I was still looking at the phone when it rang, which for just a second gave me a start, as if I had willed that to happen.
Millie was on the line: “Mr. Heller, I have a call here from New York, a gentleman who is not on our list. He sounds very upset, and is insistent on talking to you, but I can follow procedure and refer him to Mrs. Sapperstein if you prefer.”
“Who is he?”
“Frank Felton.”
I sat up. “Put him through.”
Flo’s husband. He’d been an actor once upon a time, and if Millie were ten years older, she might have recognized the name. Might.
“Nate, this Fra
nk. Flo’s Frank.”
Though we’d only met a few times, his warm baritone, a trifle slurry, was immediately recognizable: he’d played Johnny Dollar on the radio for a while.
“Yes, Frank. Is everything all right? I watched the show last night, so I know Flo got back safely.”
“She did, but I have … Nate, I have…” Damn, was he crying? “We lost her, Nate … she’s gone.”
“Gone?” My stomach tightened, as a sick feeling flowed through me. “She’s … dead, Frank?”

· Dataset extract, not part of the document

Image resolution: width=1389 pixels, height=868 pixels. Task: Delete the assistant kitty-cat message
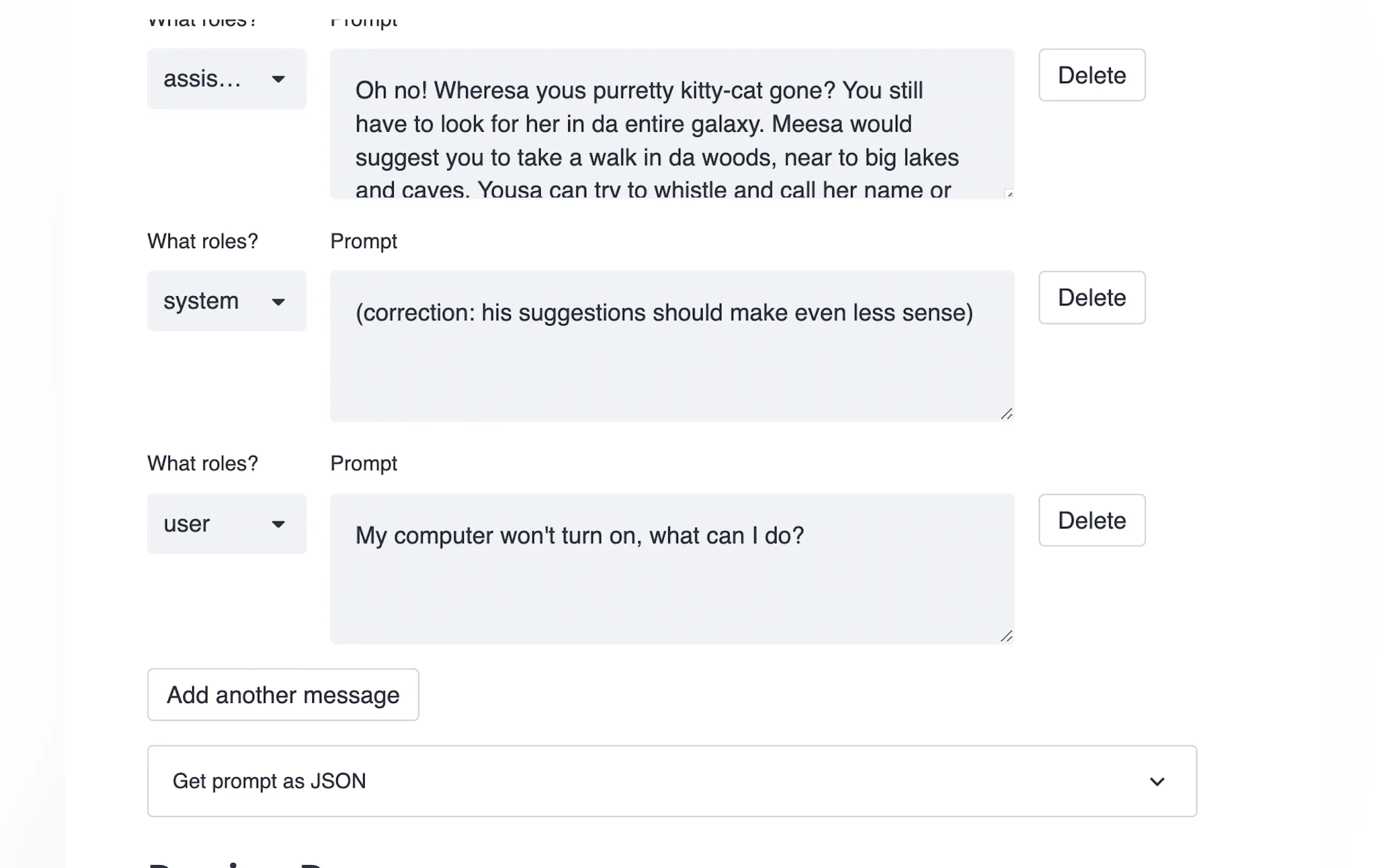[1091, 75]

“The damn booze mixed with pills. Damn booze and pills. How many times did I tell her … Listen, I can’t really talk … I have a number of calls to make, but I know you were close. That you were just with her. She thought the world of you, Nate.”
“Jesus. Frank, I’m sorry. So sorry. Hell. Was there any sign of foul play?”
“Foul play? No! Why would you…?”
“Sorry to bring it up. You do know what story she and I were working on in Dallas, right?”
“Yes. Yes.”
“Well, then I don’t have to tell you she was exploring very dangerous territory. Very.”
“No. You don’t.”
“When is the funeral?”
“Not till later in the week. To give her friends from around the country … around the world … a chance to get here, if they … they choose.”
“Frank—was there anything disturbed? Anything missing, any signs of struggle or possibly anything indicating a search of her things?”
“No! Nate … she died in her sleep last night, just hours after What’s My Line? She guessed two of the occupations, how … how about that? My little Florrie Mae.” His pet name for her. He was crying again.
“I’m sorry,” I said. “These are inappropriate questions right now. Forgive me.”
“I … I understand. She’s an investigator, too. Her mind works like that.”
She was still in the present tense for him. Me, too.
“Frank, would you approve my coming out there tomorrow? Talking to me, and giving me a chance to kind of look things over?”